Today, the FDIC Board of Directors authorized the publication of a proposed “Statement of Policy on Qualifications for Failed Bank Acquisitions,” with a request for public comments. As promised in a prior FDIC press release, the Proposed Policy Statement offers guidance as to how private capital investors could acquire or invest in assets and liabilities of failed banks and thrifts. The new guidance imposes stringent requirements on private equity investments in failed banks, and is likely to make it more difficult, and less profitable, for private equity firms to invest in failed banks.

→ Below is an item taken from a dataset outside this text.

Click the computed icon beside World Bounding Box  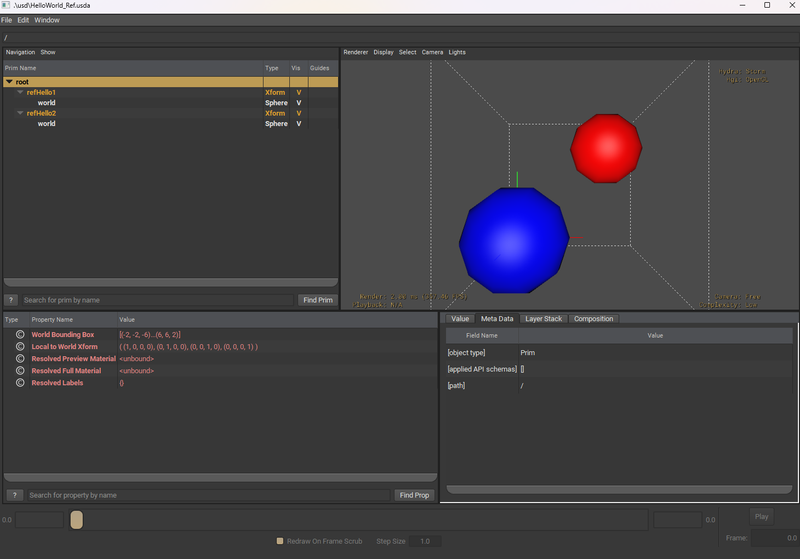point(19,335)
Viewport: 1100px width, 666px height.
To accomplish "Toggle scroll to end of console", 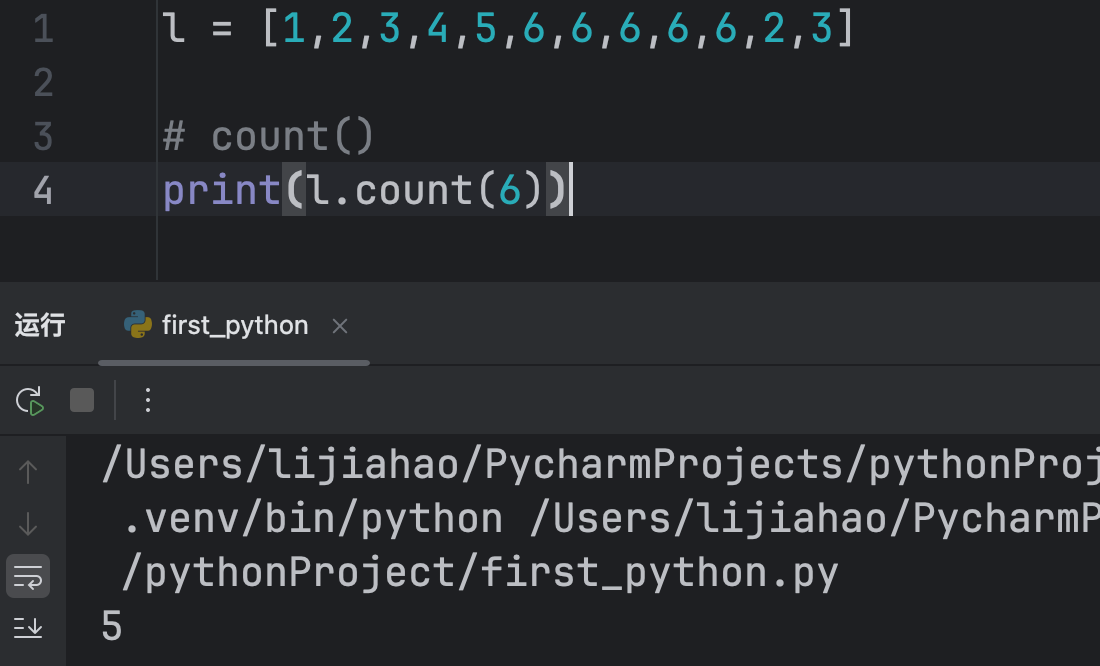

Recently the FDIC has received inquiries from private capital investors interested in purchasing failed depository institutions in receivership. The FDIC wants to ensure that these investors have the necessary “experience, competence, and willingness to run the bank in a prudent manner, and accept the responsibility to support their banks when they face difficulties and protect them from insider transactions.” In a memorandum to the FDIC Board, the FDIC staff concluded that certain private capital investments would not be “appropriate for approval for ownership of insured depository institutions.” Some of these structures include “silo” organizational arrangements, where beneficial ownership cannot be ascertained, decision making parties are not identified, and/or ownership and control are separated. The staff also found that other structures “raise[d] important policy issues” with respect to the necessary requirements needed to obtain FDIC deposit insurance, centering on the need for: adequate capital, a source of financial and managerial strength for the depository institution, and the potential adverse effects of extensions of credit to affiliates. As receiver, the FDIC previously entered into transactions with investors with the resolutions of Indymac Federal Bank and Bank United.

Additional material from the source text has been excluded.